President Bush Booed in Rome
One can always count on the Euroweenies to proclaim their hatred of America. Even when "supposedly" in solemn mourning for their "supposedly" beloved Pope, and at his very funeral, they found in their "supposedly" Christian hearts to demonstrate their hatred of Americans by loudly booing President George Bush's image on the big TV screens. Is this is the legacy that the Vicar of Christ, Pope John Paul II, after 26 years of service, has left in Europe? What a pity. Here in the United States of America, we have granted the great pope the respect that was his due, notwithstanding that we are largely Protestants. For the first time in our history we sent a United States President to attend a papal funeral mass, accompanied by his wife and his father who is a former President. After all the years of Pope John Paul II's Christian teachings, the assembled Catholics disrespected him, his funeral, and all the citizens of the United States. If this is the future of Christian/Catholic Europe, there is no hope for them and their countries!
President George W. Bush and his family, at their own request,remained out of public view, in order to keep the focus on the pope. Their two days in Rome were spent away from the usual limelight. As they were mourning the pontiff, their images were captured by cameras beyond their control, and they were booed. How rude of Europe's Catholics! President Bush had nothing but praise and adulation for your pope. He said that attending the funeral mass reminded him about "Faith — it's a walk, not a moment, not a respite". How rude and disgraceful indeed, knowing that your "supposedly" beloved pope was observing all of you from on high. In reality, your behavior shows your true inner selves; that you are not believers, that your faith is shallow. You showed yourselves to be faux Christians in fake mourning garb.
April 8, 2005, 11:34AMAs for former President Bill Clinton, whose image did not get booed, here is what was posted by The Anchoress:
AP ABOARD AIR FORCE ONE — President Bush today said that attending the funeral of Pope John Paul II was "one of the highlights of my presidency" and made clear that he disagrees with former President Clinton's assessment that the pontiff leaves a mixed legacy. Bush talked about his time in Rome in extraordinarily personal terms, saying it strengthened his own belief in a "living God." He remarked on how affected he was by the services, particularly the music and the sight of the plain casket being carried out with the sun pouring down on it. As he viewed the pope's body, Bush said, he felt "very much at peace" and "much more in touch with his spirit." "I knew the ceremony today would be majestic but I didn't realize how moved I would be by the service itself," the president said. "Today's ceremony, I bet you, was a reaffirmation for millions." That was true for him, Bush said.

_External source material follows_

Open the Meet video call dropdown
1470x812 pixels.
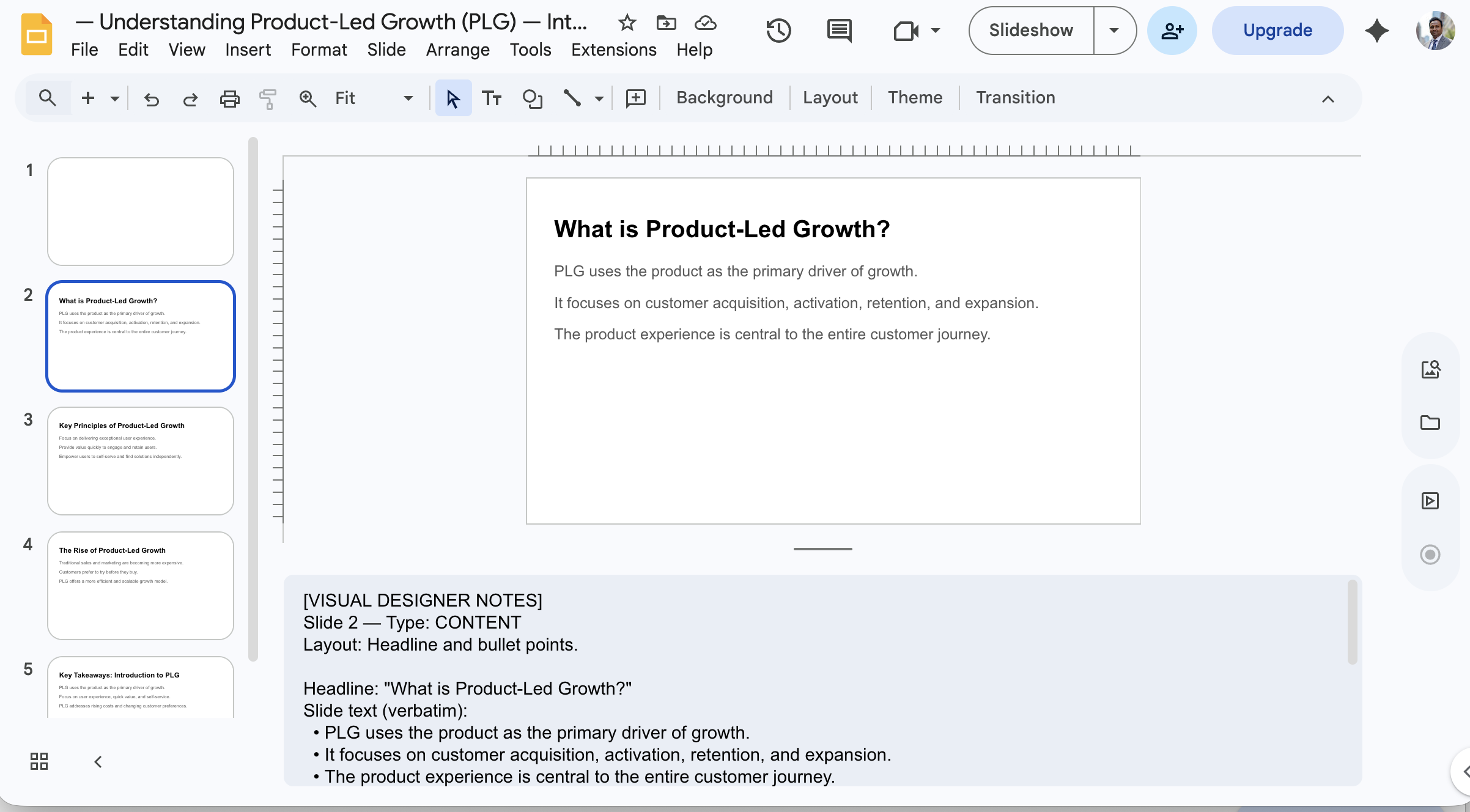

When Bush's face appeared on giant screen TVs showing the ceremony, many in the crowds outside St. Peter's Square booed and whistled. HoustonChronicle.com - Bush: 'One of the highlights of my presidency'
President Bush seemed to go out of his way to minimize himself at this event - to make sure that nothing overshadowed the pope's final tribute. He made himself unavailable for photos and photo-ops. As did his father. Former President Clinton however made himself as available as possible - allowing himself to be taped walking thoughtfully through a garden, being interviewed by Brian Williams. That's our Bill. The bride at every wedding, the corpse at every funeral.Regarding those faux Christian Catholics and their fake mourning for the pope, read what Catholic blogger Carrie Tomko wrote today:
"Where were all these people when the pope was alive?" asks Daniel Henninger of OpinionJournal - Wonder Land. "If in the 26 years of his pontificate, John Paul had received half the emotional or intellectual support for his message that issued from TV's screens the past seven days, the crude troops of new culture in the West might well have faced a counter-force. John Paul's politics may have won in the East, but they lost in the West."
What will be the legacy of the man who loved? Now that he has gone and the love fest has ended, will the world finally get around to listening to what he told us, that Jesus Christ is Lord, and that He gave us Commandments and a Church to mold us into the people He wanted us to be? Or will the emotion cool and the world move on its merry way still trying to mold Christ into whatever image the mood of the moment dictates?Preach. Teach. Confess. wrote: Spectacle in Rome ... Isn't it wonderful when an American president gets booed during a funeral? Should we incorporate this into our own funeral services?